Coverage testing in application development is often a tough, challenging, hugely complex and often thankless task, and just one of a myriad of testing tools available to developers.
Designing your application architecture in advance, providing the right tools, knowledge, training and education to your team of developers, and following the best programming principles helps developers achieve what is the ultimate goal in code testing - 100% coverage.
For the majority of projects that developers work on, code coverage is one of those increasingly difficult and time consuming daily tasks. There are many ways to cheat 100% coverage testing, such as using Snapshot testing in React, but it doesn't really get you there, nor does it achieve what code coverage is meant to achieve. Let's dig into that shall we!
What's the difference between white box and black box testing?
White box testing is a technique that is used to validate the internal structure of the code, the design, input-output flow, decisions, error handling and more. This is otherwise known as open box testing; the code is open, transparent and accessible. Parts or all of the application can be tested, with resources, classes and functions stubbed and mocked.
This is typically comprised of unit tests, and can be created using a mix of test drive development (TDD) or business driven development (BDD) tools, or plain old writing tests as you go.

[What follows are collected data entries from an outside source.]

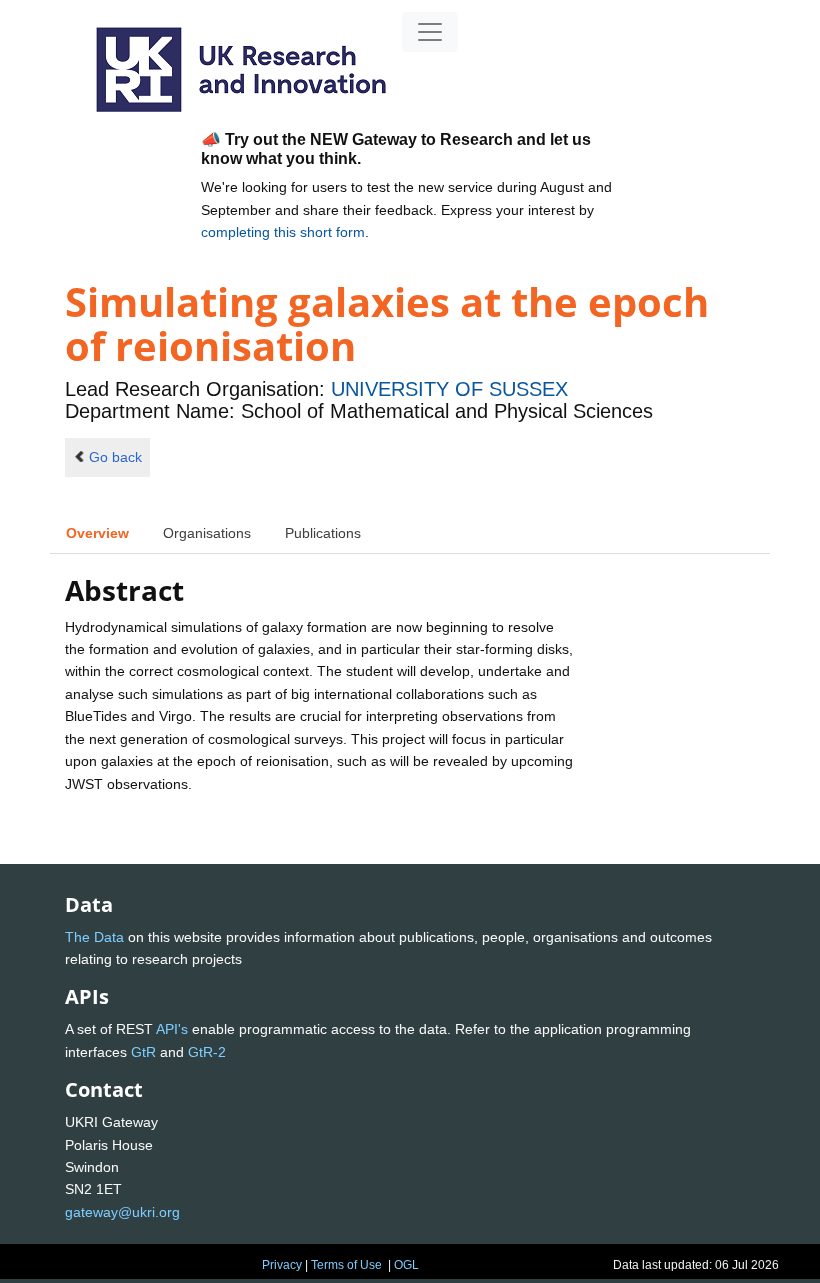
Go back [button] (115, 457)
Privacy (282, 1265)
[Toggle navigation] (430, 32)
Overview (97, 533)
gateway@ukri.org (122, 1212)
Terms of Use (346, 1265)
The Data (94, 937)
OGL (406, 1265)
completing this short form (283, 232)
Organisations (207, 533)
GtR (143, 1052)
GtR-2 (207, 1052)
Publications (323, 533)
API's (172, 1029)
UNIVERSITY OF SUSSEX (449, 389)
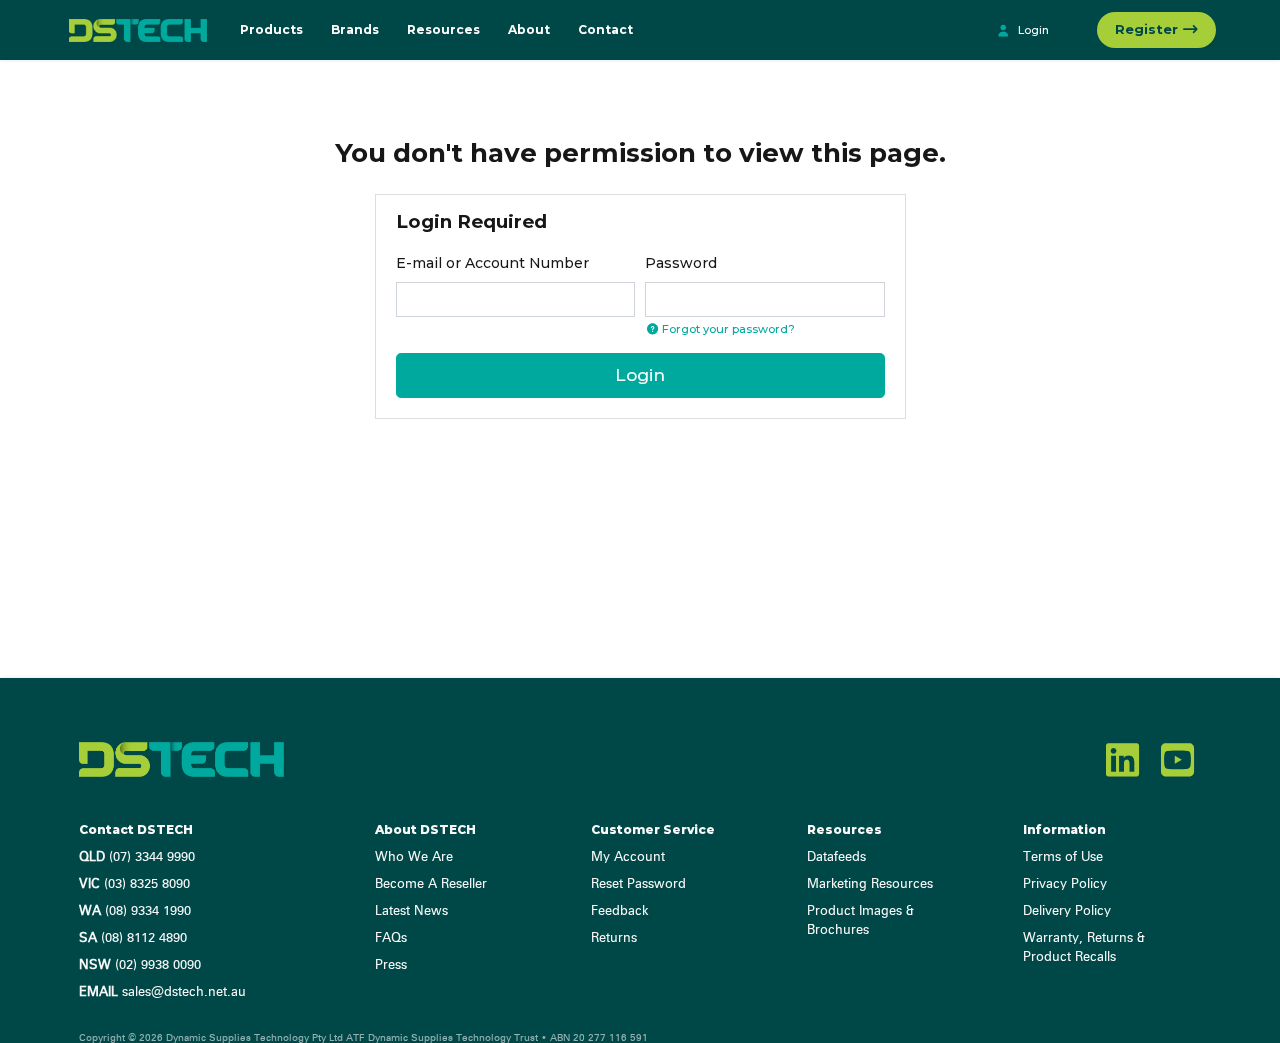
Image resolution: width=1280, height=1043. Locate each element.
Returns (614, 938)
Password (681, 263)
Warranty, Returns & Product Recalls (1084, 948)
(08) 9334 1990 (135, 911)
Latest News (411, 911)
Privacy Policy (1065, 884)
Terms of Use (1063, 857)
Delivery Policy (1067, 911)
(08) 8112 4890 (133, 938)
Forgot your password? (727, 329)
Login (1032, 30)
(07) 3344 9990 (137, 857)
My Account (628, 857)
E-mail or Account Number (492, 263)
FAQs (391, 938)
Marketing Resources (870, 884)
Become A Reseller (431, 884)
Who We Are (414, 857)
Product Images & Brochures (860, 921)
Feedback (619, 911)
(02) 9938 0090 (140, 965)
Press (391, 965)
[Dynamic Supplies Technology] (133, 30)
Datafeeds (836, 857)
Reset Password (638, 884)
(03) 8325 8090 (134, 884)
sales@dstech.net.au (162, 992)
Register (1148, 29)
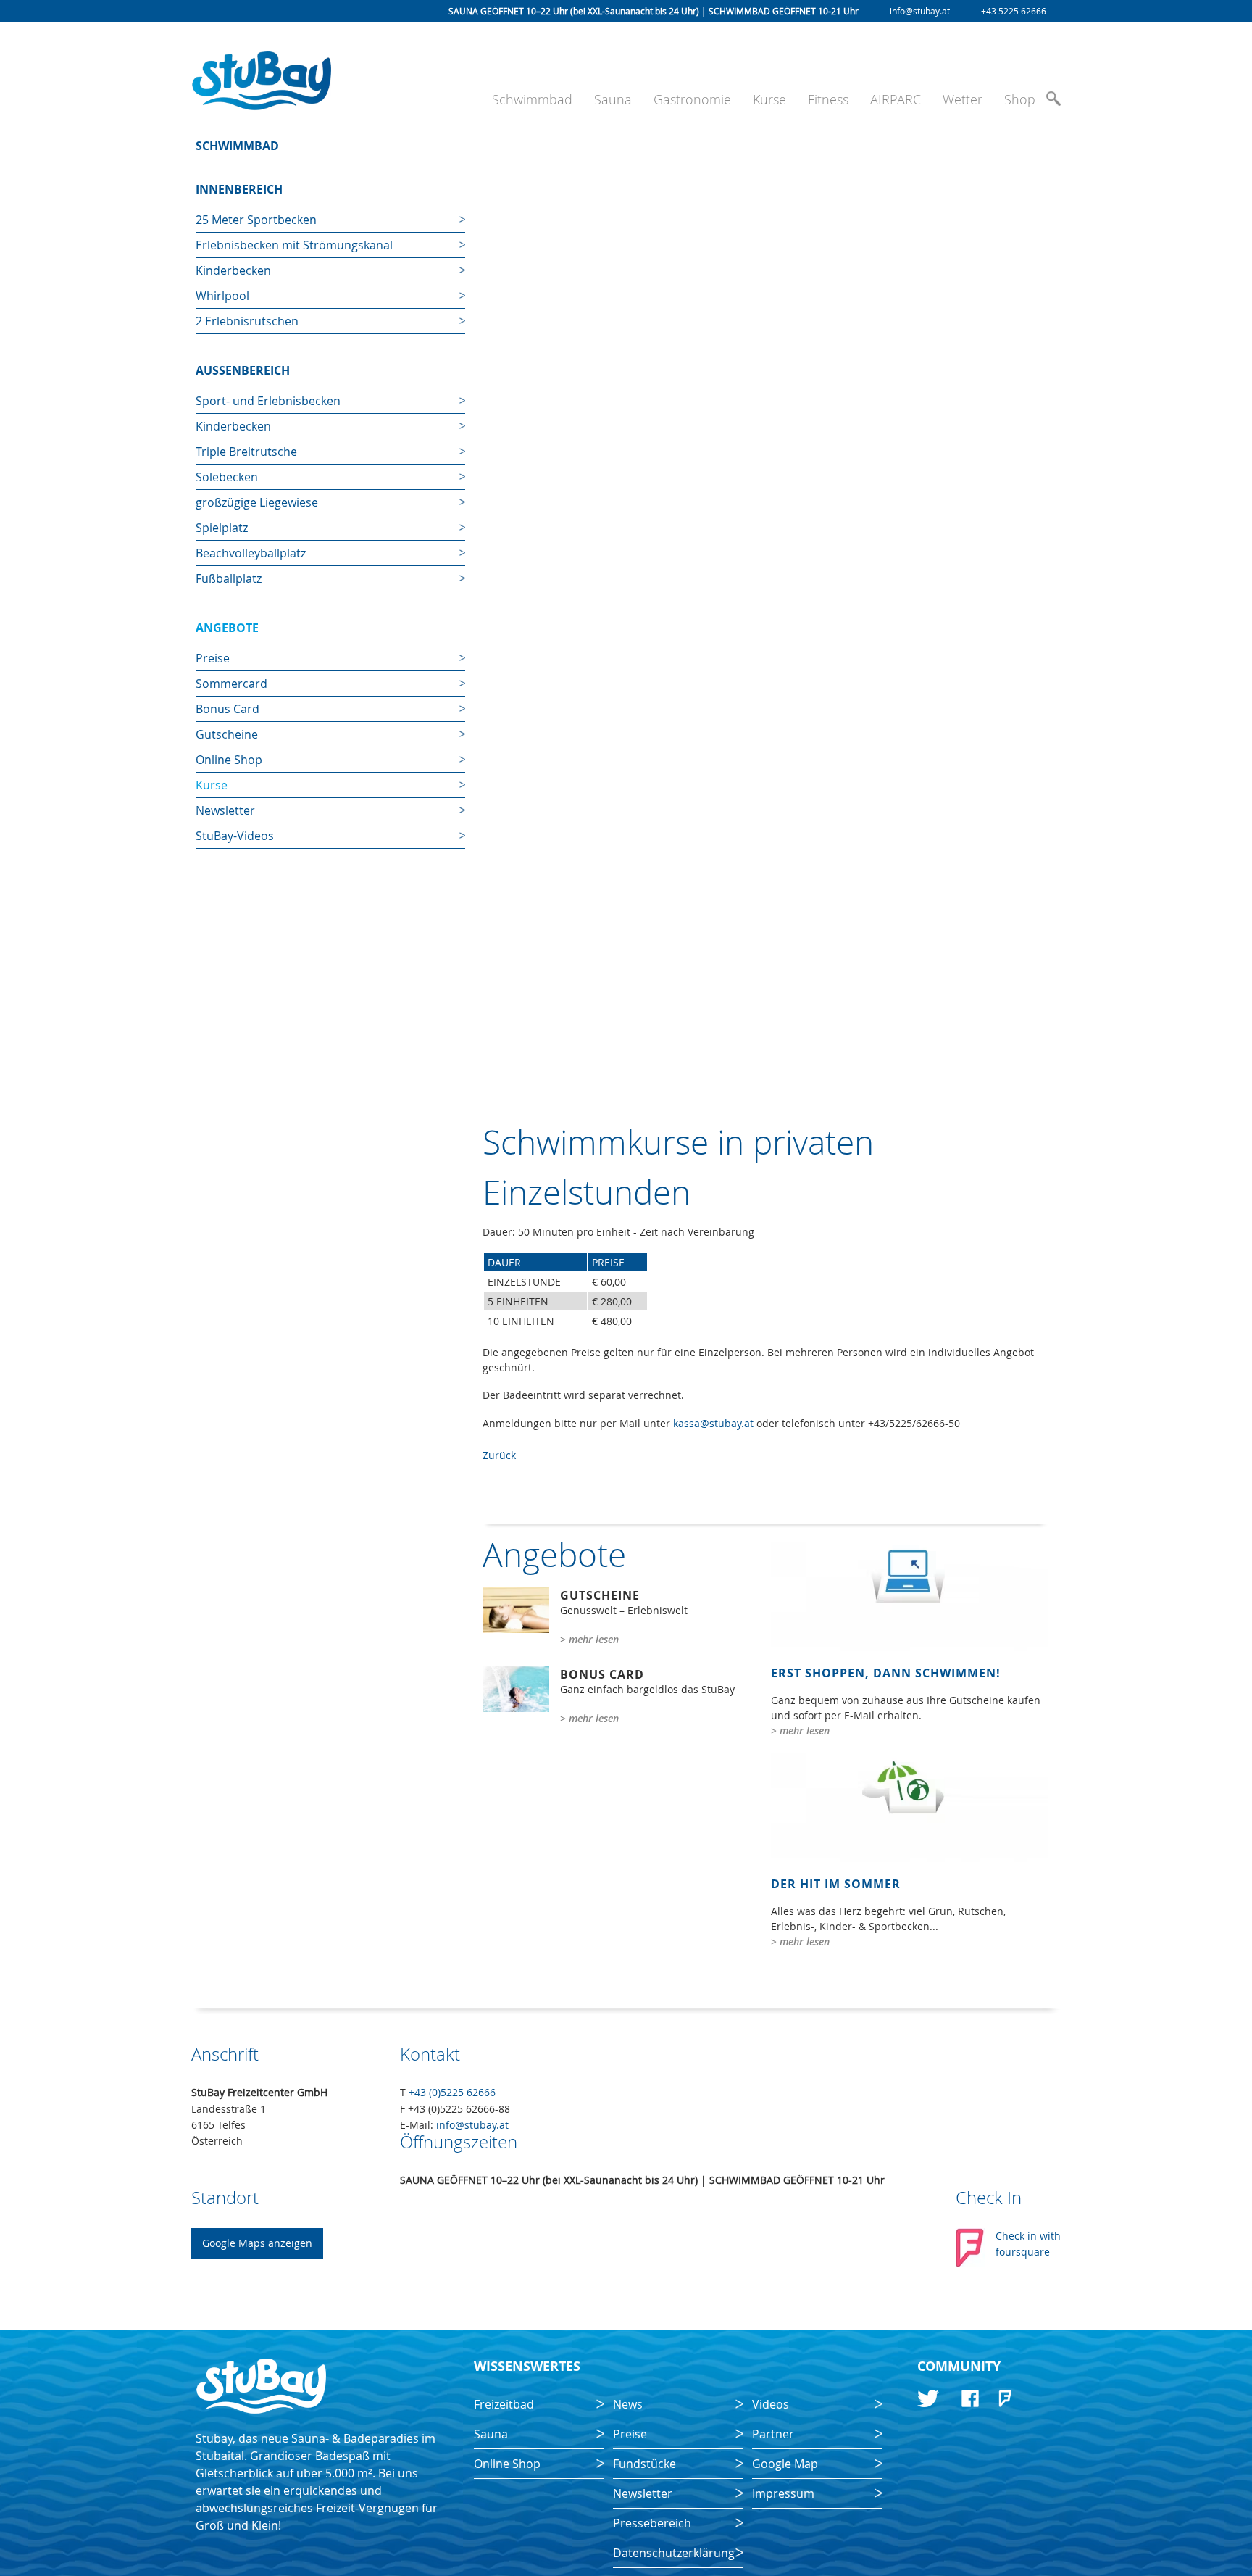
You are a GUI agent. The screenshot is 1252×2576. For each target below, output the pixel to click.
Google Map (785, 2464)
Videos (770, 2404)
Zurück (499, 1455)
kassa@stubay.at (713, 1423)
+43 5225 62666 (1013, 11)
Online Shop (229, 760)
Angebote (227, 628)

Black box testing on the other hand is testing the application as unit. Unlike white box testing where the source code is accessible and transparent, in black box testing, you are testing the inputs and outputs against the entire application. This is what E2E, user story and automated environment integration tests normally focus on; testing all of the application at once.
Unit tests and code coverage
Code coverage is a manner by evaluating the source code execution against a suite of tests. This is typically extrapolated by unit test libraries with inbuilt code scanning tools, but can also be extracted with black box testing (eg. Istanbul). For the sake of simplicity, we'll refer to coverage testing as the side effect of unit testing - this is the most common testing tool used to generate code coverage.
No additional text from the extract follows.